**Exercise aim:** Retype the entries below exactly, but begin at the line containing "[Comments] (702, 48)" and end at the last line.

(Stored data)

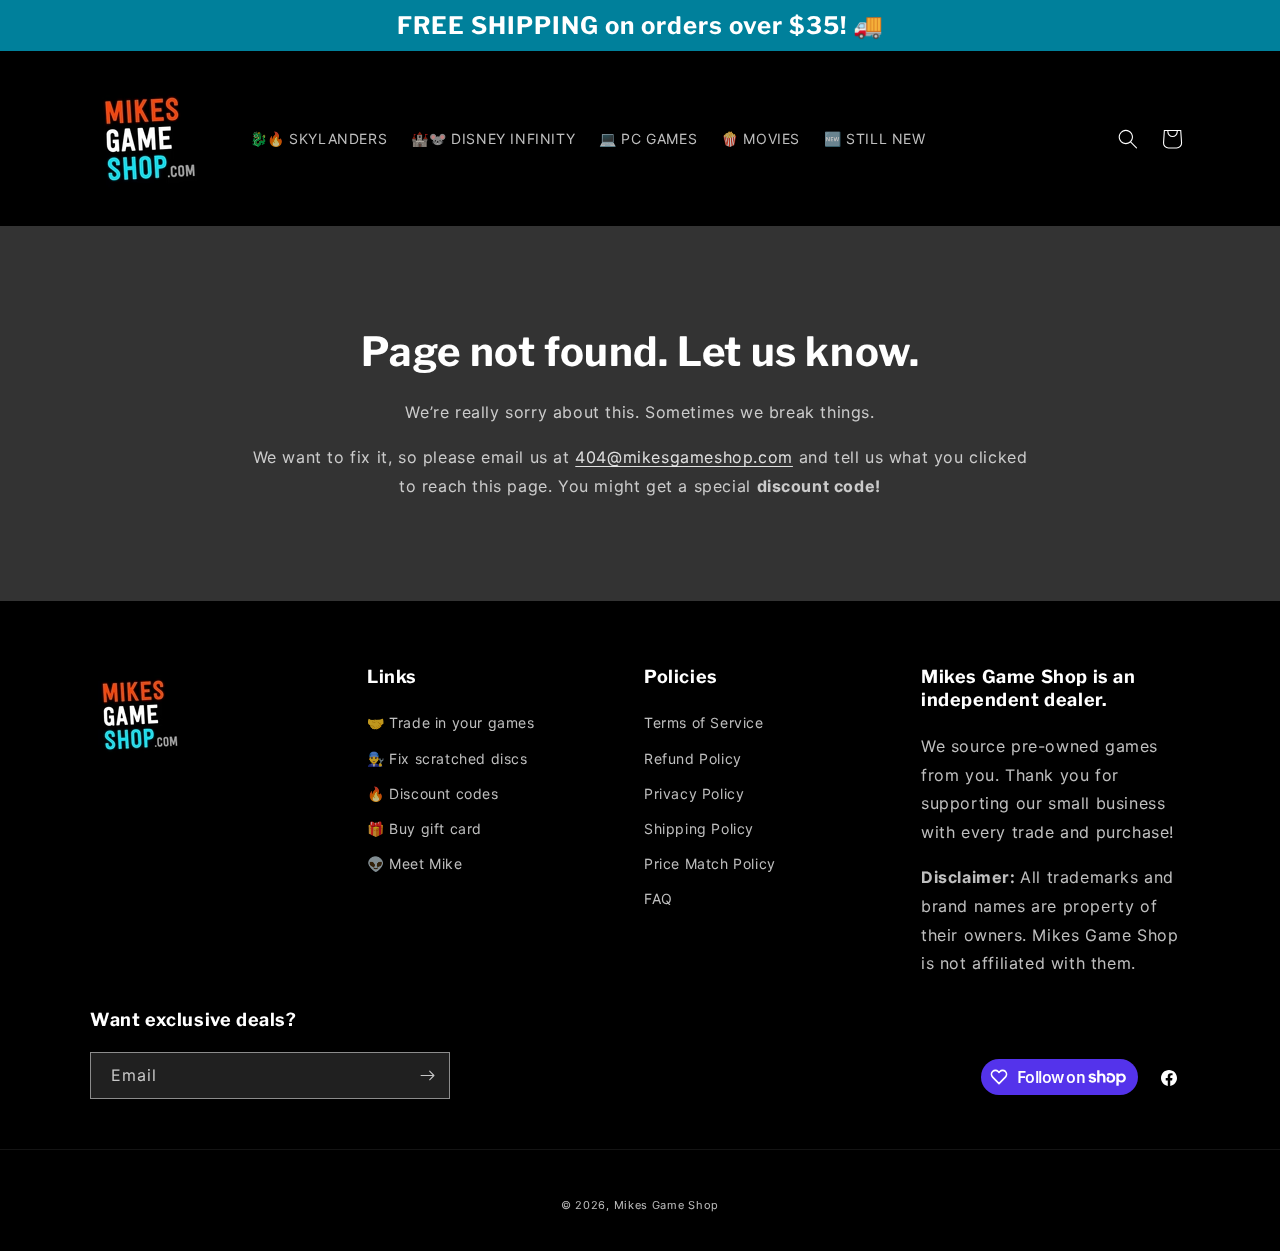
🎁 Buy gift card (424, 828)
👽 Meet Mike (415, 863)
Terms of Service (704, 722)
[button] (1128, 139)
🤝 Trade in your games (451, 722)
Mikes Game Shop (667, 1205)
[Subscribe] (427, 1075)
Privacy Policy (694, 793)
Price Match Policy (710, 863)
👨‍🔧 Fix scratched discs (447, 758)
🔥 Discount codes (433, 793)
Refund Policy (693, 758)
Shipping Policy (699, 828)
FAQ (658, 898)
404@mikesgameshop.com (684, 457)
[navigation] (501, 794)
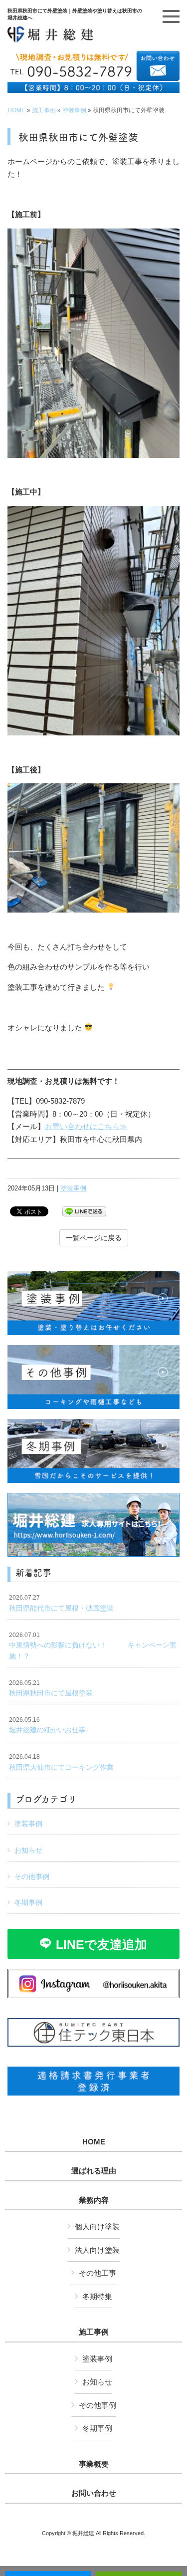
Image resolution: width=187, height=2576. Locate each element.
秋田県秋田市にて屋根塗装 (51, 1688)
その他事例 (31, 1876)
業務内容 (94, 2200)
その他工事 (97, 2273)
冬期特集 (97, 2296)
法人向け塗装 (97, 2250)
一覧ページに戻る (94, 1238)
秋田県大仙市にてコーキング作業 (61, 1762)
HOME (16, 110)
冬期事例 (28, 1902)
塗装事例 (74, 110)
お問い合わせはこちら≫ (86, 1126)
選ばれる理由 (93, 2171)
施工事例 (44, 110)
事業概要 (94, 2464)
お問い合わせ (93, 2493)
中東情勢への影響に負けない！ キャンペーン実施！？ (93, 1646)
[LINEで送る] (84, 1210)
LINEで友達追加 (101, 1944)
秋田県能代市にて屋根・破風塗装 (61, 1603)
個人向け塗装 (97, 2226)
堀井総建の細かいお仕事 (47, 1725)
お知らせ (28, 1850)
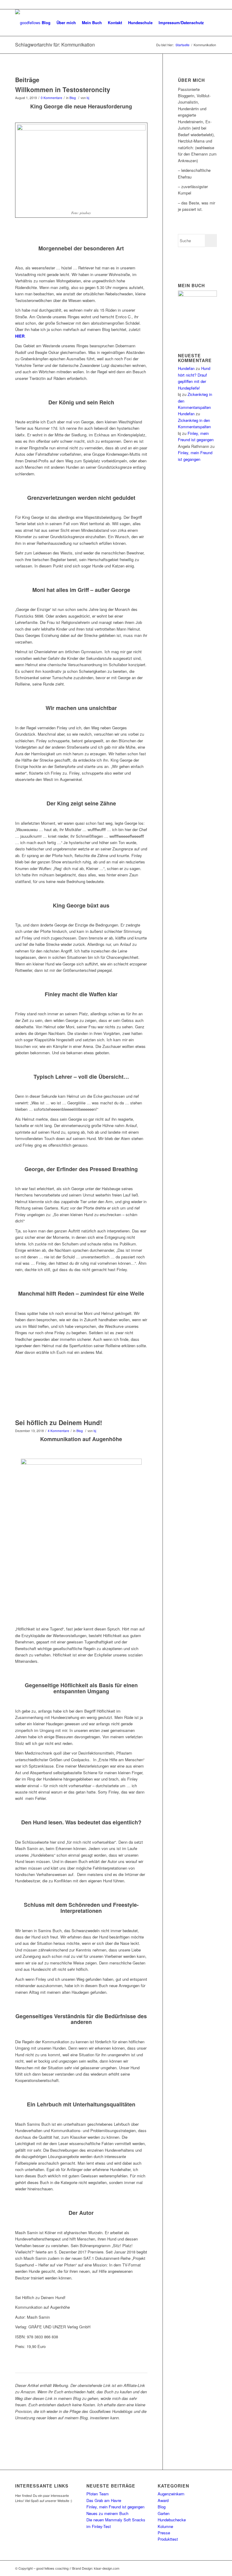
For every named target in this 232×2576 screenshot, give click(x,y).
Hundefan (186, 368)
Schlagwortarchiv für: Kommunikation (55, 44)
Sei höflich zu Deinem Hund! (58, 1422)
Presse (164, 2533)
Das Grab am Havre (103, 2500)
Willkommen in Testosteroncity (62, 89)
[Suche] (212, 22)
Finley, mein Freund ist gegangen (115, 2507)
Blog (72, 97)
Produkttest (168, 2539)
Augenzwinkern (171, 2494)
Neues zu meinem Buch (107, 2513)
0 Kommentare (51, 97)
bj (88, 97)
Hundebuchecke (172, 2520)
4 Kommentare (58, 1430)
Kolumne (165, 2526)
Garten (163, 2513)
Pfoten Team (97, 2494)
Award (163, 2500)
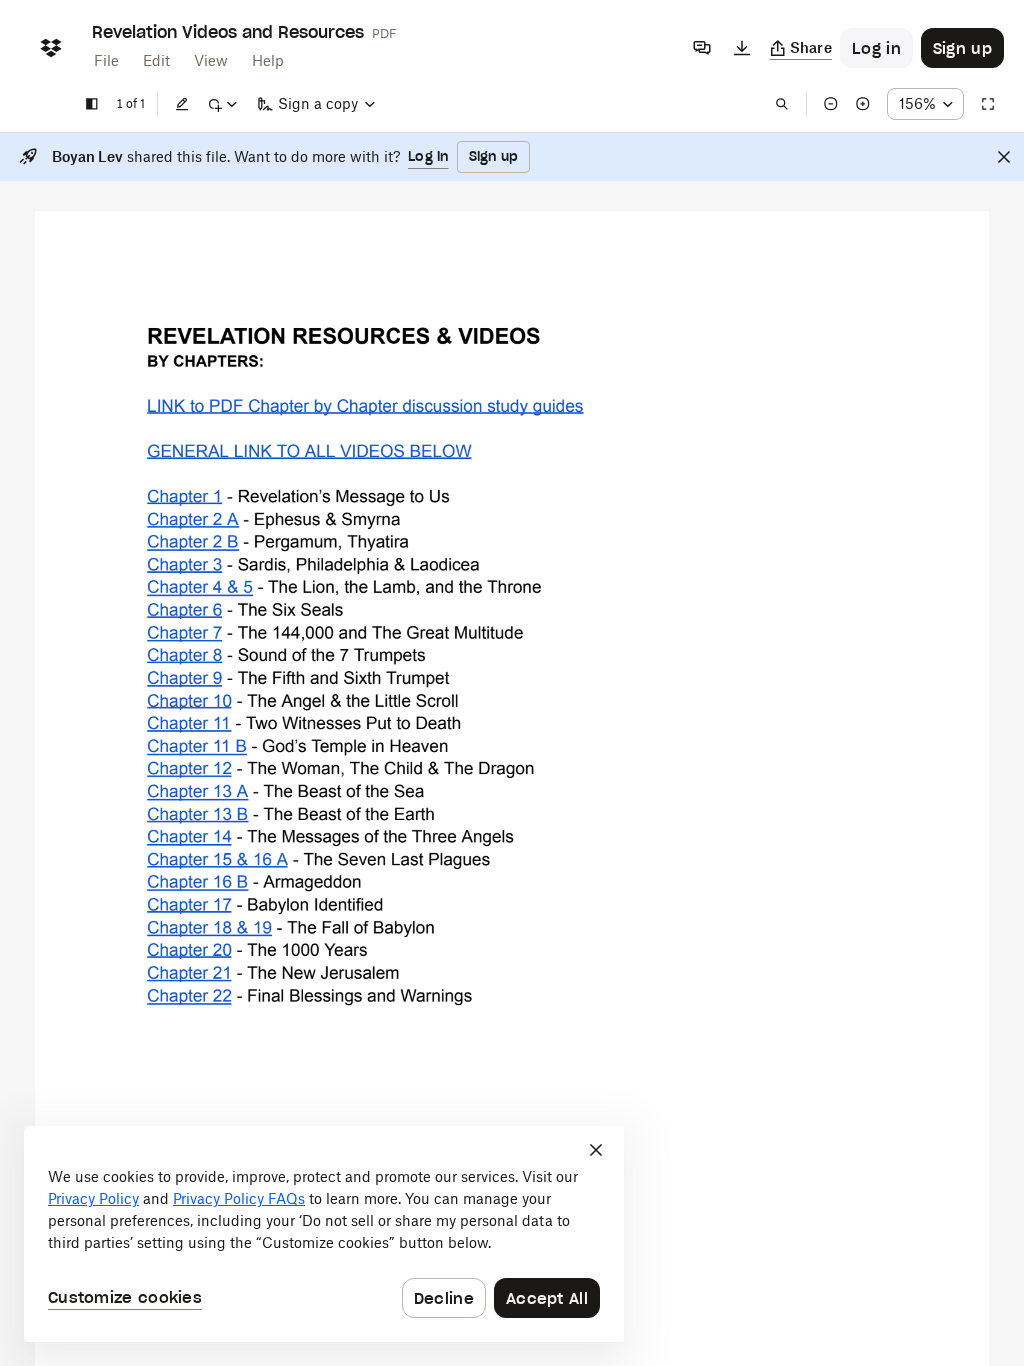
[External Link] (365, 406)
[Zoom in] (863, 104)
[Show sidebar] (92, 104)
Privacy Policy (93, 1198)
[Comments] (702, 48)
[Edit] (182, 104)
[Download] (742, 48)
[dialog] (324, 1234)
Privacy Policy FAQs (239, 1198)
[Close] (1004, 157)
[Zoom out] (831, 104)
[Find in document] (782, 104)
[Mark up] (222, 104)
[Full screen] (988, 104)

**Worked solution:**
[Comments] (702, 48)
[Edit] (182, 104)
[Download] (742, 48)
[dialog] (324, 1234)
Privacy Policy FAQs (239, 1198)
[Close] (1004, 157)
[Zoom out] (831, 104)
[Find in document] (782, 104)
[Mark up] (222, 104)
[Full screen] (988, 104)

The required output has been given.